When we arrived, young blue-eyed Simon was just staggering in having walked about 22 miles that day. He was happy to see us and to discover that the refuge was indeed open. He wasn’t as happy to discover that another pilgrim had the only key. Simon was tired and hungry, but he decided to come with us nonetheless.

A beautiful old man with white hair and bright eyes greeted us enthusiastically. He led us through town, rattling away with Martin in Spanish, while Simon and I tottered behind on our unsteady legs. The man opened what appeared to be a barnyard door and guided us through his darkened home with hallways that led off into blackness. The voices of women and children met us, though the people did not. We followed him through an unlit maze to a cellar with stone steps leading down into a dungeon-like, earthy domain with a line of large wooden vats down the center. A small light illuminated the cobwebs as the proud vintner pulled the lid off one of the vats and stirred the layer of muck floating on top. Then he plunged a glass into the liquid and presented it to Martin, who sniffed it deeply before sipping and nodding.

Simon, exhausted, sat on the steps and waited silently. I eyed him sympathetically as I accepted my own glass of muck-free white wine. And although I don’t have a palette at all for white wine, this man’s was pure pleasure.

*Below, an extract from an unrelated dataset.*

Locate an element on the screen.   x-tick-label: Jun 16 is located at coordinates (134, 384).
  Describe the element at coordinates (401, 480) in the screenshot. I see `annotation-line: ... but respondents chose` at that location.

Martin clearly couldn’t get enough of him. The man reached for a handful of walnuts, dropped them onto the top of one of the barrels and cracked them open with a hammer. He and Martin laughed and nodded and carried on for a half hour cracking walnuts and drinking wine as Simon and I waited, smiling at each other awkwardly. I drank two glasses of his brew on an empty stomach and left more unsteady than I’d arrived.

Back at the Azofra refuge, I watched Martin and Simon try to light the propane-fueled heater, which sparked and fizzled like the unpredictable fire hazard it was. I prayed for warmth while at the same time hoping to spare my life. Once they got it started and I was sure it wouldn’t devour us, I hung my socks on a chair nearby and watched them steam dry. We passed pieces of cold hotdogs around, our dinner, and I open Brenda’s second note because it was, after all, the beginning of week two:

Go forth in peace.
Be still within yourself, and know that the trail is beautiful.
May the winds be gentle upon your face, and your direction be straight and true as the flight of the eagle.
Walk in beauty and harmony with God and all people.
—a Navaho blessing—

On the inside, Brenda had written:

Keep Walking

Love winter when the plant says nothing.
—Thomas Merton

Matter is just a minor pollutant in a universe made of light.
—Ilya Prigogine

First we feel, and then we think. That is the natural order of things.
—Chandra Alexander

“…it gives me a kind of satisfaction to realize that it is not by contact with any other creature that I can recover the sense that I am real. Solitude means being lonely not in a way that pleases you but in a way that frightens and empties you to the extent that it means being exiled from yourself.”
—Henri J.M. Nouwen

That last one sent me. And I wrote in my journal:

I wonder now if I should say goodbye to Martin. He brings me comfort and safety. I don’t know if that’s what I need though. I covet it. I don’t want to turn away a gift. It’s just that Brenda has sent me words about solitude this week, solitude in a way that frightens and brings us to ourselves. And that seems right to me. Martin, lovely, sweet, tender Martin, brings language and comfort and laughter. I know that the exchange of energy has been good. Positive for both of us. Necessary. We’ve needed each other. But I wonder when is the time for parting?

For now, I am here with my boys, the Germans, Simon and Martin. They are, at 22 and 24, the combined age of the man I imagine sleeping with next. But I will sleep with them tonight. And I will be happy.